Challenges >>
(a) List the numbered steps the MySQL backup post gives for copying the InnoDB files.
(b) Please summarize the MySQL backup post in two sentences.
(c) Transcribe everything in the MySQL backup post from "After reading through" down to "local /var/lib/mysql/mydata InnoDB.".

2007-09-11 Thread Whil Hentzen

Hi gang,

After reading through two years of 'how do I back up my database' 
threads, I'm trying out the various backup mechanisms offered up.


I've read through these steps:
  http://dev.mysql.com/doc/refman/5.0/en/innodb-backup.html

Running a local box and a remote box, both with Fedora 6, MySQL 5. 
Trying to copy a local /var/lib/mysql/mydata InnoDB.


The problem: After I copy InnoDB files to a remote box, the MySQL server 
on the remote box won't restart. Here are the steps I've followed:


1. Stop the local and remote servers
2. Rename the remote ibdata and ib_logfile0 files
3. Copy the local ibdata and ib_logfile0 files to the remote 
/var/lib/mysql folder
4. Copy the local /var/lib/mysql/mydata/* to the remote 
/var/lib/mysql/mydata/* folder (contains one .frm and db.opt)

Target position records >>

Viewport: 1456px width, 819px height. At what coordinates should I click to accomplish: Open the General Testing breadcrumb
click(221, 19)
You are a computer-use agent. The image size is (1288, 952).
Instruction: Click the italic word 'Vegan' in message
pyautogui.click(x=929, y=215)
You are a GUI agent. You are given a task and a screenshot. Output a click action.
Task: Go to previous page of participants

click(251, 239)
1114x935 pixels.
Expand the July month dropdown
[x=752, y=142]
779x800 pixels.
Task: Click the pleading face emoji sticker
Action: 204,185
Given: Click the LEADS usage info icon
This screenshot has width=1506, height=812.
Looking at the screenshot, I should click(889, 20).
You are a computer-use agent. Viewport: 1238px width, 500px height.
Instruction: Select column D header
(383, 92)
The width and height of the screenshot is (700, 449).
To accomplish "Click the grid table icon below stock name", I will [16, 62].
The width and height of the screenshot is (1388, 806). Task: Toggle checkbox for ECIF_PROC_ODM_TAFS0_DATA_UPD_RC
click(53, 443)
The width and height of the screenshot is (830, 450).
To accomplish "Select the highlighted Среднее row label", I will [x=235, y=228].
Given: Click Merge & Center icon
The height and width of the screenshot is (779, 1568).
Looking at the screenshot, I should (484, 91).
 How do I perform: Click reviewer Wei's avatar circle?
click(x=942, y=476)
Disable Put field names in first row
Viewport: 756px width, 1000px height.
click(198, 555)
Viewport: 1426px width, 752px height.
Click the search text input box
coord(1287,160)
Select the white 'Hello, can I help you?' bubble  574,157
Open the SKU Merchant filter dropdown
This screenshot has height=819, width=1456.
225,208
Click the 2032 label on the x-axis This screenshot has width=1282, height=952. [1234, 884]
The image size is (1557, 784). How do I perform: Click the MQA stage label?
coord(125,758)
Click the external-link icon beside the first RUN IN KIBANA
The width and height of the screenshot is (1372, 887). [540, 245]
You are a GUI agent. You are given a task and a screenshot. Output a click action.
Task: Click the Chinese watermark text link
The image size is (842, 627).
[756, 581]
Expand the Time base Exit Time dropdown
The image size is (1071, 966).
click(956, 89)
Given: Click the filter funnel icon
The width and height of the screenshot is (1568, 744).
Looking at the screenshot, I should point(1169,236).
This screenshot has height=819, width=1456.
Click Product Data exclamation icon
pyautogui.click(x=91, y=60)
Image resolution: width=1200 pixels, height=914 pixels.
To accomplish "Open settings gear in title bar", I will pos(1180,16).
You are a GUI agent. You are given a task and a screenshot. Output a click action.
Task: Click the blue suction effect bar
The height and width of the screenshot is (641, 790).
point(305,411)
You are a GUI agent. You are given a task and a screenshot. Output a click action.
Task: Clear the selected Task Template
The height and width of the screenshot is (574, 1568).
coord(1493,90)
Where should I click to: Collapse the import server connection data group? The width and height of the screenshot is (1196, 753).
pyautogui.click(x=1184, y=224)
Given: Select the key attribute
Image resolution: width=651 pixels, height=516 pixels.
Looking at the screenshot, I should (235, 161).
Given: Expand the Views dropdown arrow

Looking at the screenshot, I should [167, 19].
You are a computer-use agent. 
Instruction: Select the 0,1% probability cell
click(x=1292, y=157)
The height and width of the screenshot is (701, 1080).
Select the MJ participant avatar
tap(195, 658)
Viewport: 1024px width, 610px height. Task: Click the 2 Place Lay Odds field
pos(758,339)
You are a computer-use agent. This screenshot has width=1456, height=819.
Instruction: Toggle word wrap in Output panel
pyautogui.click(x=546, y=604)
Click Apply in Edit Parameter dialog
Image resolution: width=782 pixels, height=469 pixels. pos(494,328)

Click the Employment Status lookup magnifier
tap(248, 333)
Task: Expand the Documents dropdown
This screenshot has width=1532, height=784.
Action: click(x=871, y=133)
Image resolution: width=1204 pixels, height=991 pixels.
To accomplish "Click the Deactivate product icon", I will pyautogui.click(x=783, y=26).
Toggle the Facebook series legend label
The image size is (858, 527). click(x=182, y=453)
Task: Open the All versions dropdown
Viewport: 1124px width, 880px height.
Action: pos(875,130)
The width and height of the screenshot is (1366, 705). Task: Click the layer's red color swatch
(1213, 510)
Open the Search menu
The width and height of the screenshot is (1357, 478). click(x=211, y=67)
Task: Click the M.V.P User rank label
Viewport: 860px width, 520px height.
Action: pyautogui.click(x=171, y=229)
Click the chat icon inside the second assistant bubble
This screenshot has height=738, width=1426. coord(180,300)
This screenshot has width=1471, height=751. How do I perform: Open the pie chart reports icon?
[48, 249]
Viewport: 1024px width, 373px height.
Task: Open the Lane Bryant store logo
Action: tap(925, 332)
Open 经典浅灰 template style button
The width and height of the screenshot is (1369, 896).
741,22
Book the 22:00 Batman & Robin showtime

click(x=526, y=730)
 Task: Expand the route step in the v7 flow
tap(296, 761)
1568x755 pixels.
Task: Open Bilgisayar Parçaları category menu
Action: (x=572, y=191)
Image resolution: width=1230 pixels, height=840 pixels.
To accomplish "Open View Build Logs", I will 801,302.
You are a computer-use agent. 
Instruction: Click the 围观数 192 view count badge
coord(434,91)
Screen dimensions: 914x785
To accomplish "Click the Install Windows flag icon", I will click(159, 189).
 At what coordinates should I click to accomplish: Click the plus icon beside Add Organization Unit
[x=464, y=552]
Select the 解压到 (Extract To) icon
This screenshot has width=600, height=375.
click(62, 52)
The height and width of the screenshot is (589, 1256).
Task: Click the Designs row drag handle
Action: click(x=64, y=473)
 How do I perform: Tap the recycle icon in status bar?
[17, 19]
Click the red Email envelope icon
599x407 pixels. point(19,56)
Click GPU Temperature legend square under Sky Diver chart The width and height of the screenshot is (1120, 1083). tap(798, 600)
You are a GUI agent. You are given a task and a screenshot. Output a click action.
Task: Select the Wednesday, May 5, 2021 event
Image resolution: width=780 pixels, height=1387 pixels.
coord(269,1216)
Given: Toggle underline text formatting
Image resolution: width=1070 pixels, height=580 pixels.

The answers >>
(a)
1. Stop the local and remote servers
2. Rename the remote ibdata and ib_logfile0 files
3. Copy the local ibdata and ib_logfile0 files to the remote /var/lib/mysql folder
4. Copy the local /var/lib/mysql/mydata/* to the remote /var/lib/mysql/mydata/* folder (contains one .frm and db.opt)

(b) The writer is trying out various backup mechanisms and is copying a local InnoDB database between a local and a remote machine, both running Fedora 6 and MySQL 5. After the InnoDB files are copied to the remote machine through the listed steps, the MySQL server there won't restart.

(c)
After reading through two years of 'how do I back up my database' 
threads, I'm trying out the various backup mechanisms offered up.


I've read through these steps:
  http://dev.mysql.com/doc/refman/5.0/en/innodb-backup.html

Running a local box and a remote box, both with Fedora 6, MySQL 5. 
Trying to copy a local /var/lib/mysql/mydata InnoDB.